# [Back to Stock] VZW Galaxy Tab (SCH-I800.EI04)



## the_kwa

ok, so if you search, it looks like there's a tone of ways to do this... well, there's not. They all seem old and out dated. So I'm going to tell you how I got my SCH-i800 (VZW Galaxy Tab) back to Stock - "EI04".

1. you'll need Hiemdall. (that's every where, google it..)

2. Flash VZW Stock-Root Vanilla 2.3.5 http://rootzwiki.com/topic/10366-romcdmavzw235stockroot-vanilla/

3. install Super One Click Root 2.3.3 http://depositfiles.com/files/n0dcxce3t

4. Make sure your tablet is in USB debugging mode

5. open super one click root and click UnRoot.

6. for me, with looked like it worked, but was repeating the same failed line of code over and over and over and over. I closed Super one click, robooted and checked root with Root Checker off the market.

ROOT FAILED!!!

I'll help as need be, but i just wonted to get this together before i forget...


----------



## nothingcool

Just curious, what ROM did you downgrade from? Will this work if you've flashed to a ROM that requires a different file system or partition map? About to start this process myself and want to make sure I can restore if it doesn't go well.

Thanks.


----------



## pvtjoker42

the_kwa said:


> ok, so if you search, it looks like there's a tone of ways to do this... well, there's not. They all seem old and out dated. So I'm going to tell you how I got my SCH-i800 (VZW Galaxy Tab) back to Stock - "EI04".
> 
> 1. you'll need Hiemdall. (that's every where, google it..)
> 
> 2. Flash VZW Stock-Root Vanilla 2.3.5 http://rootzwiki.com...ckroot-vanilla/
> 
> 3. install Super One Click Root 2.3.3 http://depositfiles....files/n0dcxce3t
> 
> 4. Make sure your tablet is in USB debugging mode
> 
> 5. open super one click root and click UnRoot.
> 
> 6. for me, with looked like it worked, but was repeating the same failed line of code over and over and over and over. I closed Super one click, robooted and checked root with Root Checker off the market.
> 
> ROOT FAILED!!!

BRIEF ::
Using the Galaxy Tab thread, say whether each statement agrees with it, answering yes or no and quoting the words that decide it. 1. The first post says the tablet must be in USB debugging mode. 2. The first post says to install Super One Click Root version 2.3.5. 3. nothingcool asks which ROM the first poster downgraded from. The listing has no role here.

(Dataset listing)
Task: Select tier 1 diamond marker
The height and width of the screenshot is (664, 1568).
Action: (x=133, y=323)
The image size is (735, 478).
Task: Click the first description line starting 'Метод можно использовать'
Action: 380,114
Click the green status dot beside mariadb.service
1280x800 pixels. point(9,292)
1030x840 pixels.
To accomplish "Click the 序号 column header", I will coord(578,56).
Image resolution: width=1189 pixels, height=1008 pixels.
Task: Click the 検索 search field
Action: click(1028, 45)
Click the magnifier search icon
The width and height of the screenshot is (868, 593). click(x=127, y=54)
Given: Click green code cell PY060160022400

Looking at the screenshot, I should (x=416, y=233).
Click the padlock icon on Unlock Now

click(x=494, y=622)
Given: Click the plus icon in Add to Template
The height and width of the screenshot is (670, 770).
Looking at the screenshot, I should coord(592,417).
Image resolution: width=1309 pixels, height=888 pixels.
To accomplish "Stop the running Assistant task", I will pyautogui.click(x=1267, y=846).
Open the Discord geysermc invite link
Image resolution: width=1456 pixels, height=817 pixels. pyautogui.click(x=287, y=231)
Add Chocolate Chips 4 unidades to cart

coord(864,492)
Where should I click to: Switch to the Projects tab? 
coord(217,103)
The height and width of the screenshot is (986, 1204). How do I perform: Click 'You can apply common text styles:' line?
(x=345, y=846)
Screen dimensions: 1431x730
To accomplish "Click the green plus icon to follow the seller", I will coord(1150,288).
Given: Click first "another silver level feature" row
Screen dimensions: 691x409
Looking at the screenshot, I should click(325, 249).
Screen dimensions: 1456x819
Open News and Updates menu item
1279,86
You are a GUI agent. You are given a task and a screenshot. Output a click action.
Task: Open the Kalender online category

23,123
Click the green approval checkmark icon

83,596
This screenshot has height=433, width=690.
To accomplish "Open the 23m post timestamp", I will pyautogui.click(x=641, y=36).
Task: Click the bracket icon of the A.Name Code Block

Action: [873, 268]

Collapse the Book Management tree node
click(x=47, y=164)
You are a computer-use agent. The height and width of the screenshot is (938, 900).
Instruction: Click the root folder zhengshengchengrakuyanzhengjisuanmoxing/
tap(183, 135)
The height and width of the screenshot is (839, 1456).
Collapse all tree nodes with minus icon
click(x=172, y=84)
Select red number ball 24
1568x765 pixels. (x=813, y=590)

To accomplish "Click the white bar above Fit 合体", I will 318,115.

FINISHED TASK ::
1. Yes: "Make sure your tablet is in USB debugging mode"
2. No: "install Super One Click Root 2.3.3"
3. Yes: "what ROM did you downgrade from?"